残業80時間は違法?36協定の上限との関係
「おかしいのでは」と感じている方のために、法律の線も整理します。時間外労働の上限は労働基準法で決まっており、原則は月45時間・年360時間です。これを超えるには、労使で「特別条項付き36協定」を結ぶ必要があり、それでも次の上限は超えられません。
- 年720時間以内(時間外労働のみ)
- 単月100時間未満(時間外+休日労働)
- 2〜6か月の平均が80時間以内(時間外+休日労働)
- 月45時間を超えられるのは年6回まで
つまり、単月の残業80時間は、特別条項があれば直ちに違法ではありません。しかし、80時間超の月が2か月続いて平均が80時間を超えれば違法、100時間に達すれば単月でも違法です。特別条項なしで45時間を超えていれば、その時点で違法です。違反には罰則(6か月以下の懲役または30万円以下の罰金)があります。

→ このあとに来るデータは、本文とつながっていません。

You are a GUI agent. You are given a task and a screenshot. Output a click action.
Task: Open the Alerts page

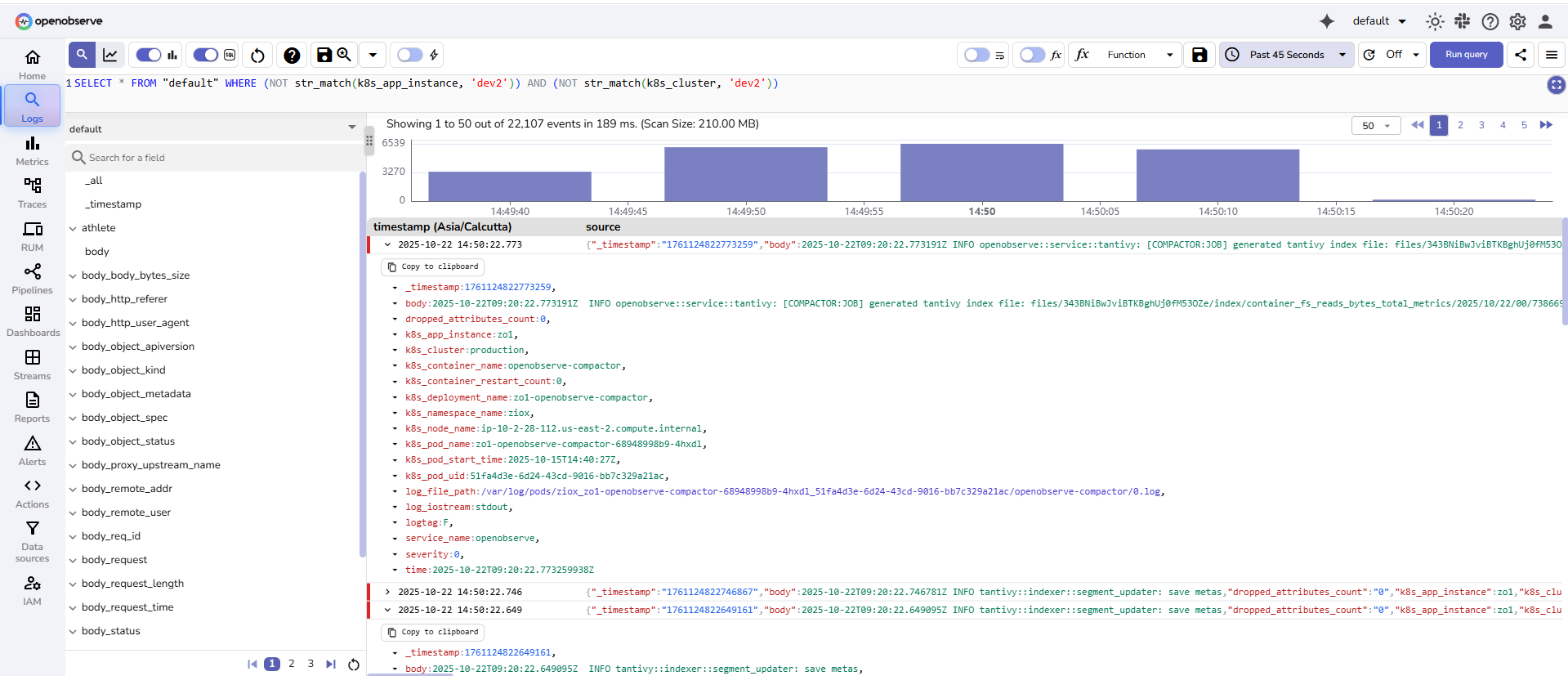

会社に義務づけられた「医師の面接指導」をあなたが使う方法

ここがこの記事でいちばん伝えたい部分です。残業が月80時間を超えると、会社はあなたに労働時間の情報を通知し、あなたが申し出れば医師による面接指導を実施しなければなりません(労働安全衛生法第66条の8)。これは会社の規模を問わない義務で、産業医がいない小さな会社でも「医師」による面談を受けられます。
申し出ても不利にならない——法律がそう決めている
面談を申し出たことを理由に、評価を下げたり配置で不利益を与えたりすることは法律で禁止されています。これは会社の社内ルールではなく法律上の話で、違反すれば会社が訴訟リスクを負います。面談の内容も、会社に渡るのは「就業上の配慮に必要な最小限」(残業の上限など)だけで、あなたが話した健康情報の詳細がそのまま上司に伝わることはありません。
面談で何を聞かれ、何が決まるのか
医師が確認するのは、勤務の実態、疲労と睡眠の状態、心身の症状の3つです。「怒られる場」でも「評価の場」でもなく、あなたの体の状態から、会社に対して「残業を月○時間以内に」「深夜業は外す」といった就業上の措置を具体的に出す場です。正直に話すほど、あなたに合った措置が出ます。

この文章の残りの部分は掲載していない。